**What this task involves**
Your answer should consist of the listing, repeated exactly.

--------------------

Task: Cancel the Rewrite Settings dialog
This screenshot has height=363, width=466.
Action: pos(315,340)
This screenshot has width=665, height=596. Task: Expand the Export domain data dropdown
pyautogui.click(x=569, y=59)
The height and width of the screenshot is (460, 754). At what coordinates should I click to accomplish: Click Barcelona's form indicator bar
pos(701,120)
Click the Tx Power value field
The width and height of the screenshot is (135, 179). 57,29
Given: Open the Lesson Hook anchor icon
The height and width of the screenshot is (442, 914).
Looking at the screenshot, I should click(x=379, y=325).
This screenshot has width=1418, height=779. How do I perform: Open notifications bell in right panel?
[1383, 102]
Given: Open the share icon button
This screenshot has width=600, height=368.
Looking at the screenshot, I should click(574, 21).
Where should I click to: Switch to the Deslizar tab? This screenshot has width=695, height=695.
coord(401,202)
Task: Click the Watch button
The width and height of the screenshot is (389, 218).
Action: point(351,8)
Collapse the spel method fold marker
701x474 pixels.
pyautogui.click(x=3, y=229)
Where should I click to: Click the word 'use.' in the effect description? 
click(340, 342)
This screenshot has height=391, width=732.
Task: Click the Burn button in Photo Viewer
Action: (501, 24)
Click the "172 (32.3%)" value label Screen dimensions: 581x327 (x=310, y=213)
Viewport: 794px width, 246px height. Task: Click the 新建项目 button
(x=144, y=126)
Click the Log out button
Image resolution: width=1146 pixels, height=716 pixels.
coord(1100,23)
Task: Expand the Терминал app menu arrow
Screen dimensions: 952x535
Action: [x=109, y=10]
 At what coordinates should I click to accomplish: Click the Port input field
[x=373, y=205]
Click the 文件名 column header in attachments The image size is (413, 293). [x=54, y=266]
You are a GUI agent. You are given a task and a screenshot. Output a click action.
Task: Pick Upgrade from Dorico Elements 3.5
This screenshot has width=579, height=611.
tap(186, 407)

--------------------

**Exercise output**
Task: Cancel the Rewrite Settings dialog
This screenshot has height=363, width=466.
Action: pos(315,340)
This screenshot has width=665, height=596. Task: Expand the Export domain data dropdown
pyautogui.click(x=569, y=59)
The height and width of the screenshot is (460, 754). At what coordinates should I click to accomplish: Click Barcelona's form indicator bar
pos(701,120)
Click the Tx Power value field
The width and height of the screenshot is (135, 179). 57,29
Given: Open the Lesson Hook anchor icon
The height and width of the screenshot is (442, 914).
Looking at the screenshot, I should click(x=379, y=325).
This screenshot has width=1418, height=779. How do I perform: Open notifications bell in right panel?
[1383, 102]
Given: Open the share icon button
This screenshot has width=600, height=368.
Looking at the screenshot, I should click(574, 21).
Where should I click to: Switch to the Deslizar tab? This screenshot has width=695, height=695.
coord(401,202)
Task: Click the Watch button
The width and height of the screenshot is (389, 218).
Action: point(351,8)
Collapse the spel method fold marker
701x474 pixels.
pyautogui.click(x=3, y=229)
Where should I click to: Click the word 'use.' in the effect description? 
click(340, 342)
This screenshot has height=391, width=732.
Task: Click the Burn button in Photo Viewer
Action: (501, 24)
Click the "172 (32.3%)" value label Screen dimensions: 581x327 (x=310, y=213)
Viewport: 794px width, 246px height. Task: Click the 新建项目 button
(x=144, y=126)
Click the Log out button
Image resolution: width=1146 pixels, height=716 pixels.
coord(1100,23)
Task: Expand the Терминал app menu arrow
Screen dimensions: 952x535
Action: [x=109, y=10]
 At what coordinates should I click to accomplish: Click the Port input field
[x=373, y=205]
Click the 文件名 column header in attachments The image size is (413, 293). [x=54, y=266]
You are a GUI agent. You are given a task and a screenshot. Output a click action.
Task: Pick Upgrade from Dorico Elements 3.5
This screenshot has width=579, height=611.
tap(186, 407)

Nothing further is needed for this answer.